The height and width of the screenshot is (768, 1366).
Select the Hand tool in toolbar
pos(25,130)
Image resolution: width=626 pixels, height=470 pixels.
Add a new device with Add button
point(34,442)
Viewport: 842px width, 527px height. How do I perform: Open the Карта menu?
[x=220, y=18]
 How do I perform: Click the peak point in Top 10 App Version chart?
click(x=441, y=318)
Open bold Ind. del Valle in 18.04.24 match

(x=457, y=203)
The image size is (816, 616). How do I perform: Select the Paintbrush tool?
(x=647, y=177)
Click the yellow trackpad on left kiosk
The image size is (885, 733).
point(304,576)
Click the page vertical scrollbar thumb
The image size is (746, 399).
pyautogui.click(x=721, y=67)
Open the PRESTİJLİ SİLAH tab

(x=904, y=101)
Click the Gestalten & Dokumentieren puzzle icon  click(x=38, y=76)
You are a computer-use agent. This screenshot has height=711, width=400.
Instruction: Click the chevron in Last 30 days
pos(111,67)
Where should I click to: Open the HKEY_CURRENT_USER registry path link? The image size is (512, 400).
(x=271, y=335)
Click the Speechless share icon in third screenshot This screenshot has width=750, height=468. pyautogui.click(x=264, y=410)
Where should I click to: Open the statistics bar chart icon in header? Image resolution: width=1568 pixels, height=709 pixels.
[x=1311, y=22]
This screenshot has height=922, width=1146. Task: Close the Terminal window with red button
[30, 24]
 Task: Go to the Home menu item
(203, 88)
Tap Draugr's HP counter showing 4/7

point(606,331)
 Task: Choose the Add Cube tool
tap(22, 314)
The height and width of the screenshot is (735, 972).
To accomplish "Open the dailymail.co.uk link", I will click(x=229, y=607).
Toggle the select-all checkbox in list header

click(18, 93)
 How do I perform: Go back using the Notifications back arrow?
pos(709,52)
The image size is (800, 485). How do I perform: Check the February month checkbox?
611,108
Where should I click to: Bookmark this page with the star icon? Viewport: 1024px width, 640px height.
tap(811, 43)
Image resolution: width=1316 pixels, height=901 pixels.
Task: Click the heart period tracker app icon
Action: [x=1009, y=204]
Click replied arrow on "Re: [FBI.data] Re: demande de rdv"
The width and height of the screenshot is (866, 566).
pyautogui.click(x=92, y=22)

About this exercise> From the line that contains "Where should I click to: Bookmark" to the last line of the material above, repeat every line exactly, keeping both the first and the last.

Result of the exercise>
Where should I click to: Bookmark this page with the star icon? Viewport: 1024px width, 640px height.
tap(811, 43)
Image resolution: width=1316 pixels, height=901 pixels.
Task: Click the heart period tracker app icon
Action: [x=1009, y=204]
Click replied arrow on "Re: [FBI.data] Re: demande de rdv"
The width and height of the screenshot is (866, 566).
pyautogui.click(x=92, y=22)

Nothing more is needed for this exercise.